Source material below:
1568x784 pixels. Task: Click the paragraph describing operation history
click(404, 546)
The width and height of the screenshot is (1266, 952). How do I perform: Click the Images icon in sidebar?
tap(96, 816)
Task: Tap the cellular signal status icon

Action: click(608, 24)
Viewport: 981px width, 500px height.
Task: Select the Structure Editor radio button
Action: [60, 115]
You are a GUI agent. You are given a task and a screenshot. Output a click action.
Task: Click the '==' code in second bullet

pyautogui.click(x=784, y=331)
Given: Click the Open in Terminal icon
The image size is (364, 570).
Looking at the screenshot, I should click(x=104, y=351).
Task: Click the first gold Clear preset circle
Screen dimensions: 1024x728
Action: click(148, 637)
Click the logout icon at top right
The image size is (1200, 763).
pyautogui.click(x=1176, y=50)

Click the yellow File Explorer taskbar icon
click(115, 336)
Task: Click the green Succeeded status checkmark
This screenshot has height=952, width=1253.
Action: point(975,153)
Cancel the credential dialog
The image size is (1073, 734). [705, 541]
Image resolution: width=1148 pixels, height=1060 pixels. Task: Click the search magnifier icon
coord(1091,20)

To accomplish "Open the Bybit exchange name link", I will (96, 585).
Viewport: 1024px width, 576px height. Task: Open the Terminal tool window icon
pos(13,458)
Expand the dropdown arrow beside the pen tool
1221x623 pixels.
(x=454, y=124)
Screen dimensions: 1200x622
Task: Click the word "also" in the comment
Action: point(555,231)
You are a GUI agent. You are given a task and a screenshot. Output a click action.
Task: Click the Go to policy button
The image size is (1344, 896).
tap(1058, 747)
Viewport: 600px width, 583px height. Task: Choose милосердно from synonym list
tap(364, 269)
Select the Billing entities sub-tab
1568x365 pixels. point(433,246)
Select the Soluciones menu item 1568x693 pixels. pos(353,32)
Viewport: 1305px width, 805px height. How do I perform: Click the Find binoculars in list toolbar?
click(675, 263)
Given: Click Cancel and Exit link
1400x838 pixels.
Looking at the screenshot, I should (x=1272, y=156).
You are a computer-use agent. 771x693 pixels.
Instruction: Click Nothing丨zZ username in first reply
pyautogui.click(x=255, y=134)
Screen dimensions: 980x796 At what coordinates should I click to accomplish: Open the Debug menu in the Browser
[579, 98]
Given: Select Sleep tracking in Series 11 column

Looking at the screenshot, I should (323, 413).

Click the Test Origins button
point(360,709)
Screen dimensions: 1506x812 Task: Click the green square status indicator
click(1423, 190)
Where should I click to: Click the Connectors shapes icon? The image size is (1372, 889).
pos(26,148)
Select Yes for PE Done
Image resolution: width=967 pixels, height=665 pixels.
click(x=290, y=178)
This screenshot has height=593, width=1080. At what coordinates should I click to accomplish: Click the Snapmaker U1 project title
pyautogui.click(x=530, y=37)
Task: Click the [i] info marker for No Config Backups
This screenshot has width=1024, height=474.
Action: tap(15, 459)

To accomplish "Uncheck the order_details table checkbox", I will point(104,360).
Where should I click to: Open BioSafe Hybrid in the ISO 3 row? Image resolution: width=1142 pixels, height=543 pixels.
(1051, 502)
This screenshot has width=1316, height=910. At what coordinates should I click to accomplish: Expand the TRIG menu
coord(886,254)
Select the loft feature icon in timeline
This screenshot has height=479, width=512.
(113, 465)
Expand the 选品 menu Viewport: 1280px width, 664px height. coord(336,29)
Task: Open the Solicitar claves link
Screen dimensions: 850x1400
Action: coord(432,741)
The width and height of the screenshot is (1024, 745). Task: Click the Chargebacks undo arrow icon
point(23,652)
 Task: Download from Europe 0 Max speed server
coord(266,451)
End of Source material.
Search the data for "link" and list every line in which it occurs.

◆ Output for this task ◆
To accomplish "Open the Bybit exchange name link", I will (96, 585).
Given: Click Cancel and Exit link
Task: Open the Solicitar claves link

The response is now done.